--- Input data ---
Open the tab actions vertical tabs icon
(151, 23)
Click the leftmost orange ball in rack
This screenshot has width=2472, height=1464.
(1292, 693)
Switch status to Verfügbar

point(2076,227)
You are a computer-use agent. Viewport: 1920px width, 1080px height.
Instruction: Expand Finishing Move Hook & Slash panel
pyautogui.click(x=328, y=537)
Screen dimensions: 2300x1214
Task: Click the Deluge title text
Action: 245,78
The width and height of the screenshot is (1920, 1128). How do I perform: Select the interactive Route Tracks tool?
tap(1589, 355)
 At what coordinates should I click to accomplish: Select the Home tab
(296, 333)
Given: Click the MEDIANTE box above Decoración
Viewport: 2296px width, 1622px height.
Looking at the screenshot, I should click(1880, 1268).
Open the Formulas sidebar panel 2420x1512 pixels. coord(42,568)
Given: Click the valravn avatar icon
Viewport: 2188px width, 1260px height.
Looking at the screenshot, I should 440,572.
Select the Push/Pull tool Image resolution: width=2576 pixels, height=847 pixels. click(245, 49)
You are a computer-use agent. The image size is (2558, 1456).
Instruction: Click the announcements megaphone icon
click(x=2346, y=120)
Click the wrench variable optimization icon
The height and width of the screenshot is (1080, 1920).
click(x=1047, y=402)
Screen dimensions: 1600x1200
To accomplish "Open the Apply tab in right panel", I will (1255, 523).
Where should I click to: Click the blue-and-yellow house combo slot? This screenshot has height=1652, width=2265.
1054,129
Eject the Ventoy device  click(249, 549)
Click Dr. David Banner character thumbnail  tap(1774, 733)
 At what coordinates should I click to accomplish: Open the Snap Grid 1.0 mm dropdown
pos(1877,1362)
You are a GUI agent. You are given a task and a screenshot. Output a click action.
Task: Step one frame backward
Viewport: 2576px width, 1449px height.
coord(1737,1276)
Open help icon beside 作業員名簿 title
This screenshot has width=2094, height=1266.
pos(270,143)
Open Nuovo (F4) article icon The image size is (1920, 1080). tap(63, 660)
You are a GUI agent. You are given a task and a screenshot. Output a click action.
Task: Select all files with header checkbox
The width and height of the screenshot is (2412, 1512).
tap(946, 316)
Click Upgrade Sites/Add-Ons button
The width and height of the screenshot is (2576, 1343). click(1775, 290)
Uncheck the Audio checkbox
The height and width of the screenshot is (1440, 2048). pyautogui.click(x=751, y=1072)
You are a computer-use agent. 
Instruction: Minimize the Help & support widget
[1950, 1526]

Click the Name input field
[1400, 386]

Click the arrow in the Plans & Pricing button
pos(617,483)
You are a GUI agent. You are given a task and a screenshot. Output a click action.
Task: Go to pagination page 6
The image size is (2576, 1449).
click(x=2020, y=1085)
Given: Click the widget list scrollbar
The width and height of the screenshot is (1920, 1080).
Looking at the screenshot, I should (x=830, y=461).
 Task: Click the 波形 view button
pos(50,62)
---
Transcribe the material above in full.

Open the tab actions vertical tabs icon
(151, 23)
Click the leftmost orange ball in rack
This screenshot has width=2472, height=1464.
(1292, 693)
Switch status to Verfügbar

point(2076,227)
You are a computer-use agent. Viewport: 1920px width, 1080px height.
Instruction: Expand Finishing Move Hook & Slash panel
pyautogui.click(x=328, y=537)
Screen dimensions: 2300x1214
Task: Click the Deluge title text
Action: 245,78
The width and height of the screenshot is (1920, 1128). How do I perform: Select the interactive Route Tracks tool?
tap(1589, 355)
 At what coordinates should I click to accomplish: Select the Home tab
(296, 333)
Given: Click the MEDIANTE box above Decoración
Viewport: 2296px width, 1622px height.
Looking at the screenshot, I should click(1880, 1268).
Open the Formulas sidebar panel 2420x1512 pixels. coord(42,568)
Given: Click the valravn avatar icon
Viewport: 2188px width, 1260px height.
Looking at the screenshot, I should 440,572.
Select the Push/Pull tool Image resolution: width=2576 pixels, height=847 pixels. click(245, 49)
You are a computer-use agent. The image size is (2558, 1456).
Instruction: Click the announcements megaphone icon
click(x=2346, y=120)
Click the wrench variable optimization icon
The height and width of the screenshot is (1080, 1920).
click(x=1047, y=402)
Screen dimensions: 1600x1200
To accomplish "Open the Apply tab in right panel", I will (1255, 523).
Where should I click to: Click the blue-and-yellow house combo slot? This screenshot has height=1652, width=2265.
1054,129
Eject the Ventoy device  click(249, 549)
Click Dr. David Banner character thumbnail  tap(1774, 733)
 At what coordinates should I click to accomplish: Open the Snap Grid 1.0 mm dropdown
pos(1877,1362)
You are a GUI agent. You are given a task and a screenshot. Output a click action.
Task: Step one frame backward
Viewport: 2576px width, 1449px height.
coord(1737,1276)
Open help icon beside 作業員名簿 title
This screenshot has width=2094, height=1266.
pos(270,143)
Open Nuovo (F4) article icon The image size is (1920, 1080). tap(63, 660)
You are a GUI agent. You are given a task and a screenshot. Output a click action.
Task: Select all files with header checkbox
The width and height of the screenshot is (2412, 1512).
tap(946, 316)
Click Upgrade Sites/Add-Ons button
The width and height of the screenshot is (2576, 1343). click(1775, 290)
Uncheck the Audio checkbox
The height and width of the screenshot is (1440, 2048). pyautogui.click(x=751, y=1072)
You are a computer-use agent. 
Instruction: Minimize the Help & support widget
[1950, 1526]

Click the Name input field
[1400, 386]

Click the arrow in the Plans & Pricing button
pos(617,483)
You are a GUI agent. You are given a task and a screenshot. Output a click action.
Task: Go to pagination page 6
The image size is (2576, 1449).
click(x=2020, y=1085)
Given: Click the widget list scrollbar
The width and height of the screenshot is (1920, 1080).
Looking at the screenshot, I should (x=830, y=461).
 Task: Click the 波形 view button
pos(50,62)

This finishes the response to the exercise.